# Dell Optiplex 780 compatibility



## danstoner (Jul 28, 2010)

Dell Optiplex 780 seems to work with FreeBSD 8.0-RELEASE.

My hardware config:

Dell Optiplex 780
Intel Core2 Q9400 processor with VT
8 GB DDR3 SDRAM
ATI Radeon HD 3450 (DVI) 256MB
two 1 TB 7,200 RPM 3.5" SATA, 3.0Gb/s with NCQ and 16MB Cache
16X DVD+/-RW SATA
Dell AX510 Sound Bar for Dell LCD
two Dell UltraSharp LCD 22-inch 2209WA (1680x1050)


The integrated SATA controller (configured non-RAID) and Broadcom network adapter seem to work out-of-the-box.



Video -
The full info on the video card is "ATI Technologies Inc RV620 LE [Radeon HD 3450]".
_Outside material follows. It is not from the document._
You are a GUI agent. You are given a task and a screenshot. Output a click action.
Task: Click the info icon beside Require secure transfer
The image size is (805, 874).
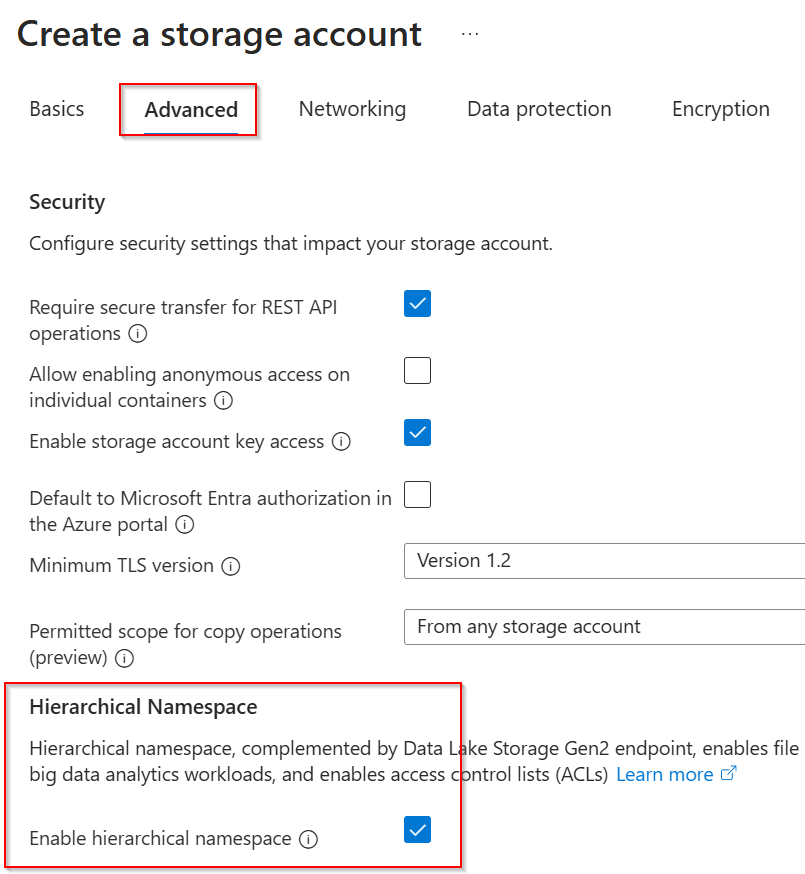138,334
Single screen worked out-of-the-box.

I installed Gnome and used the Display app to modify screen resolution and enable dual-head display.  Dual-head had a minor issue something like "required virtual size does not fit available size" when trying to un-mirror the screens. 

Edit xorg.conf (or xorg.conf.new) and add a "Virtual" line in the Display subsection to avoid getting the error.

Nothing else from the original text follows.